## [Data to examine]
>>
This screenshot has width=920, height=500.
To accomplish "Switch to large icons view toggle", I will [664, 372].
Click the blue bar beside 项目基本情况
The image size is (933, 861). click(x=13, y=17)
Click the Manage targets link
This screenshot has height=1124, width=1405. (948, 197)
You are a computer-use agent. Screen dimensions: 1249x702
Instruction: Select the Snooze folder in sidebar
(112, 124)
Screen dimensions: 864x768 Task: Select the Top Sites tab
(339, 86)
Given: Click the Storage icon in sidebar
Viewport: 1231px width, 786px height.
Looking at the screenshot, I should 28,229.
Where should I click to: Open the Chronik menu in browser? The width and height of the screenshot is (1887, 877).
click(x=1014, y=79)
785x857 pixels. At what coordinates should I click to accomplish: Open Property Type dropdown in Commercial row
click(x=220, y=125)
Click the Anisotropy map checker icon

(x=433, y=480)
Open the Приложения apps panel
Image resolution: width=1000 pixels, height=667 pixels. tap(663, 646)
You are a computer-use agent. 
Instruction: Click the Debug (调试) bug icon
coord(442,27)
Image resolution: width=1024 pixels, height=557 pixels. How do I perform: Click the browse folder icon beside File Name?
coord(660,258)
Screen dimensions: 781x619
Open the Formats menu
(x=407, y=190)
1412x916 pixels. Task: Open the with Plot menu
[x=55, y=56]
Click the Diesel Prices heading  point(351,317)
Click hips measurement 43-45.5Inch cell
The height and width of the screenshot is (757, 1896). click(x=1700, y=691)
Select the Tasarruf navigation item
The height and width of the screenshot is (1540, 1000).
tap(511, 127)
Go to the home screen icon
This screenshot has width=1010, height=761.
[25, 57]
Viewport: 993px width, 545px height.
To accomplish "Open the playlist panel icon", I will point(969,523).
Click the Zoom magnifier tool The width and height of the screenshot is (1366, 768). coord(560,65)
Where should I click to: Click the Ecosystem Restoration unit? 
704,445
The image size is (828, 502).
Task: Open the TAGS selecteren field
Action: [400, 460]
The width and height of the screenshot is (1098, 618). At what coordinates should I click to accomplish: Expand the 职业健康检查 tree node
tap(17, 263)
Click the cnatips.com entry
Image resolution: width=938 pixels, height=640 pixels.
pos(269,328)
<<
## [Work to complete]
Take from the material above the lines running from the one with "Viewport: 1231px width, 786px height." through the one with "Click the Zoom", and repeat them exactly, with nothing else.

## [Result below]
Viewport: 1231px width, 786px height.
Looking at the screenshot, I should 28,229.
Where should I click to: Open the Chronik menu in browser? The width and height of the screenshot is (1887, 877).
click(x=1014, y=79)
785x857 pixels. At what coordinates should I click to accomplish: Open Property Type dropdown in Commercial row
click(x=220, y=125)
Click the Anisotropy map checker icon

(x=433, y=480)
Open the Приложения apps panel
Image resolution: width=1000 pixels, height=667 pixels. tap(663, 646)
You are a computer-use agent. 
Instruction: Click the Debug (调试) bug icon
coord(442,27)
Image resolution: width=1024 pixels, height=557 pixels. How do I perform: Click the browse folder icon beside File Name?
coord(660,258)
Screen dimensions: 781x619
Open the Formats menu
(x=407, y=190)
1412x916 pixels. Task: Open the with Plot menu
[x=55, y=56]
Click the Diesel Prices heading  point(351,317)
Click hips measurement 43-45.5Inch cell
The height and width of the screenshot is (757, 1896). click(x=1700, y=691)
Select the Tasarruf navigation item
The height and width of the screenshot is (1540, 1000).
tap(511, 127)
Go to the home screen icon
This screenshot has width=1010, height=761.
[25, 57]
Viewport: 993px width, 545px height.
To accomplish "Open the playlist panel icon", I will point(969,523).
Click the Zoom magnifier tool The width and height of the screenshot is (1366, 768). coord(560,65)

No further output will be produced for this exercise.